A country that I have not yet written about on this blog is Oman. I lived there for just over four years from November 1976 to February 1981 when I was a very young man working for The British Bank of the Middle East (now HSBC Bank Middle East).
I have very few photos remaining from this period of my life and those that do survive have faded to a nasty brownish monotone as you can see.
In 1979 I was working as a leave relief officer and was sent to numerous branches all over Oman to enable the branch managers to attend training courses or take ‘local leave’. One such assignment was to Ibri, a small oasis town in the back of beyond, several hours drive from the capital, Muscat.
BBME Ibri in 1979.
With hindsight you have to wonder why the Bank ever opened a branch in Ibri. There was very little commercial activity other than small traders and builders. The interior of Oman was fairly impoverished in those days and most of the personal savings and current accounts had very low balances. Over half of the customers were illiterate and transactions were evidenced by thumbprints and account holders were identified by the photo stapled in their savings passbook. The staff too had very little schooling.

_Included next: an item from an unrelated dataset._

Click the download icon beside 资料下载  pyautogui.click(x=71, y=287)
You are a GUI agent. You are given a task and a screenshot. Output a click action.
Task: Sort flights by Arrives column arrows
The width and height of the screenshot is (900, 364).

Apart from the bank manager there were only two westerners in the town – they worked for the US Peace Corps and were married to each other. For entertainment. the manager would occasionally drive 100km (round journey) to the Strabag camp near Bahla to watch a film and have a beer (Strabag, an Austrian/German construction company, were building a road nearby).
Restaurant (with the ‘Bebsi Cola’ logo).
My favourite mid morning snack was an omelette, flavoured with thin slices of fiery green chillies and rolled up in Arabic bread. It was delicious.
Ibri Fish Souq in 1979. Sharks with fins removed?
Considering Ibri was so far from the sea, its fish market had quite an array of fish but with no fridges or ice in sight it didn’t smell great!
Grocery traders and BBME customers
Bank Land Rover (white) in front of the branch and, if I’m not mistaken, my old Toyota Corona hatchback next to the pick-up.
Shaking hands was (and probably still is) the main social pastime in Ibri. I would have to shake hands with each of my staff and say Kaif Halak? (how are you?) several times a day. Needless to say, after 4 years in Oman I was completely barmy!
The Bank Manager’s Residence in Ibri, 1979. Note the generator on the porch.
After a hard day in the office helping his staff to look for the cash shortage and balance the general ledger the bank manager returned to this palatial home for a stiff gin and tonic, an inedible meal and a lonely evening-in listening to Abba cassettes before the power went out. I was only there for a few weeks but we all felt sorry for the poor guy who was the regular manager.
Ibri was not an easy assignment for a young bachelor and the Bank recognised this by rotating the manager out and back to civilisation (i.e. Muscat) after less than a year.
Ibri, Nizwa, Buraimi or Bahla? I can’t remember. My memory is as faded as the photo.